You'd be hard pressed to find many ideas in philosophy even in the last
century that don't build on the ancients, many of them coming directly out of
Aristotle for example and certainly not limited to Aristotelian logic and
ethics.

It's not about who is the greatest thinker or who has more raw brainpower.
It's certainly not just about learning the history of philosophy. How can you
understand any modern philosopher without understanding what context they are
writing in and what arguments they are critiquing, without understanding the
world they lived in and the world they were responding to (of which history is
a big part but certainly not all)? Why would we have philosophers now that
just rehash old ideas? Unlike in science, it would only make those ideas less
clear, not more. Reading a modern synopsis of ancient philosophers will help
with the history part but I doubt it would spark much interest in students or
ideas and discussion. It'd probably confuse people unnecessarily as many
ancient ideas have no place in modernity. Not to mention robbing them of the
pleasure of reading original philosophy and understanding it.

All that just to get a muddied, unclear version that misses a lot of the
subtleties that make those philosophies great. No one would be able to build
on ancient philosophers anymore because now we'd be interpreting a limited
interpretation of the original texts that captured a fraction of the original
meaning, not the original texts. We'd be unable to find new meanings in those
original texts. This last part would indeed be a crime against philosophers--
true lovers of knowledge--everywhere.
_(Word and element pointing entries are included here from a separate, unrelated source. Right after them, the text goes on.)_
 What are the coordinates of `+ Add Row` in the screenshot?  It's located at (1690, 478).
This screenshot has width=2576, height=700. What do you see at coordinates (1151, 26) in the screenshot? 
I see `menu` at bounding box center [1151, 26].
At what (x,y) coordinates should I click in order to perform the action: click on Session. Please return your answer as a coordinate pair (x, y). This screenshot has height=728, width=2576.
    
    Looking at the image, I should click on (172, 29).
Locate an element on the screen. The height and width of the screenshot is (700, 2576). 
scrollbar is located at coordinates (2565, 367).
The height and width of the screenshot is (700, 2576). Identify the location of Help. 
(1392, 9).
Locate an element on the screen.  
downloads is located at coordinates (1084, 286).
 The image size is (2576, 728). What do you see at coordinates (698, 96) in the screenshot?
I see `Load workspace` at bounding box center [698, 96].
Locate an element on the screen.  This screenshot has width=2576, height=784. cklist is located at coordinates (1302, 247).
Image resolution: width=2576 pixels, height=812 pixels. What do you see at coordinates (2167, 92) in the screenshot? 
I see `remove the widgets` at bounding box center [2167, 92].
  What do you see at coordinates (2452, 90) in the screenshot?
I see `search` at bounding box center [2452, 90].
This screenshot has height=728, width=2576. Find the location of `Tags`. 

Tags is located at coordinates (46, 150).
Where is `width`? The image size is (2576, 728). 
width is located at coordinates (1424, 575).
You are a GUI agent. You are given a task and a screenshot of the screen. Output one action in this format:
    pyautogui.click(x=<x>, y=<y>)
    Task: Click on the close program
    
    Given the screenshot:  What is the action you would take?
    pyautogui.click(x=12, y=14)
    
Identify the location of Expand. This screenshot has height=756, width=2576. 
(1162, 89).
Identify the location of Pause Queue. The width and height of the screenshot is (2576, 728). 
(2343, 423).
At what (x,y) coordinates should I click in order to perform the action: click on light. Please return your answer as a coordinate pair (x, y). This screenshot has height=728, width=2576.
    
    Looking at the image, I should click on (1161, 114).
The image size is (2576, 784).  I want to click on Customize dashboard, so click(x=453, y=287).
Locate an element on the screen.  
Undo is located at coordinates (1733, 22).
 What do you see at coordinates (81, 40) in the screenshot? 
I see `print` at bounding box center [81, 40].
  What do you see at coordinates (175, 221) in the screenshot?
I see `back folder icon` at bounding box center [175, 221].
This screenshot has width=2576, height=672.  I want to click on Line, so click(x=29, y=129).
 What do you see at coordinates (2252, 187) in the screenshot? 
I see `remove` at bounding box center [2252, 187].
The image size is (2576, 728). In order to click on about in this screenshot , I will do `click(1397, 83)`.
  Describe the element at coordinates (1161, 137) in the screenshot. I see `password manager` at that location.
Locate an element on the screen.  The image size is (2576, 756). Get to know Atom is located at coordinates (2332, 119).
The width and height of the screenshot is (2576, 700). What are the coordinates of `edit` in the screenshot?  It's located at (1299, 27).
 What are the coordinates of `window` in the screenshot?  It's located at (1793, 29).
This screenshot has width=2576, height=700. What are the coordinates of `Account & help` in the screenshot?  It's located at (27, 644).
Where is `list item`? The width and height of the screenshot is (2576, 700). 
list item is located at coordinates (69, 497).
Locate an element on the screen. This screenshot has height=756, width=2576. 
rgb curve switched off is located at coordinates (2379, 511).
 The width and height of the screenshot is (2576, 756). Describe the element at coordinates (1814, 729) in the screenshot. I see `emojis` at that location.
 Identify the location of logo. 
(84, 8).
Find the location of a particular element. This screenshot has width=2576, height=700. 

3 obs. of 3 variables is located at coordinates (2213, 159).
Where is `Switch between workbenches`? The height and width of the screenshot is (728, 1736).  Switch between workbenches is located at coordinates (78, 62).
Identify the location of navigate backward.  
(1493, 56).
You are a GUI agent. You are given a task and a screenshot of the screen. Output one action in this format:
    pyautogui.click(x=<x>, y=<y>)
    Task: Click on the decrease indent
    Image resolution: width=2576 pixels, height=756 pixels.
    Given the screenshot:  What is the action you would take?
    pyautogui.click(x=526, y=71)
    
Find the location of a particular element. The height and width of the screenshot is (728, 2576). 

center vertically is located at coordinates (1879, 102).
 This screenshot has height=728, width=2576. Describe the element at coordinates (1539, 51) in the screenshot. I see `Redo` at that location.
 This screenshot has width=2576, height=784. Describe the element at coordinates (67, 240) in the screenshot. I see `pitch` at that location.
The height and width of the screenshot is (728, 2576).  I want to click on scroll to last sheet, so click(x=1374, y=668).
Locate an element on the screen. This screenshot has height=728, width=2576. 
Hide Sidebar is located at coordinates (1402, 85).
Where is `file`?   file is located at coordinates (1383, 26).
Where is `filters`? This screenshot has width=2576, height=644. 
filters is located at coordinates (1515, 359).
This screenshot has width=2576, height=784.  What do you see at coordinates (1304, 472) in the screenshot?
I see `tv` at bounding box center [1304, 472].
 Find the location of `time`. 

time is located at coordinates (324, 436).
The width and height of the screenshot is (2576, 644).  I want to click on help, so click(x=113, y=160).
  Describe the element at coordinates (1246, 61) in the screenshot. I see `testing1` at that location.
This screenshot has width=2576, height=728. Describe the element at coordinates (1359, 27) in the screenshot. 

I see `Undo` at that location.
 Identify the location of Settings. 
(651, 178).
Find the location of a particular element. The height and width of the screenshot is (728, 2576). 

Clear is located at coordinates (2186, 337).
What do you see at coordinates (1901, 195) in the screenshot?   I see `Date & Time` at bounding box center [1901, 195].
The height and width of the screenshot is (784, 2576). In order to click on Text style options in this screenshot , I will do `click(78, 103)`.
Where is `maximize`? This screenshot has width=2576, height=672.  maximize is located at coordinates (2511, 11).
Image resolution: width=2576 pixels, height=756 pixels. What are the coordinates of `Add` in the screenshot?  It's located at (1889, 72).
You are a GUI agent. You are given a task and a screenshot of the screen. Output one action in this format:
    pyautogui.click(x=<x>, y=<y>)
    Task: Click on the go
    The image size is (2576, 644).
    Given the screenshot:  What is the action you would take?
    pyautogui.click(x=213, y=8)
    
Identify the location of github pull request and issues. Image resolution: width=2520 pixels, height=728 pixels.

What the author suggests that we do is
indeed, truly monstrous and incredibly stupid:

"we should expect the scholarship of Plato or Aristotle (or any ‘great
philosopher’) to improve our understanding into the history of ideas, but not
to excavate some hidden philosophical insight relevant to modern discussions"

Thankfully Nietzche, Derrida, and [insert your favorite non-ancient
philosopher here] did not subscribe to this stupidity and small-mindedness or
they probably would never have written anything.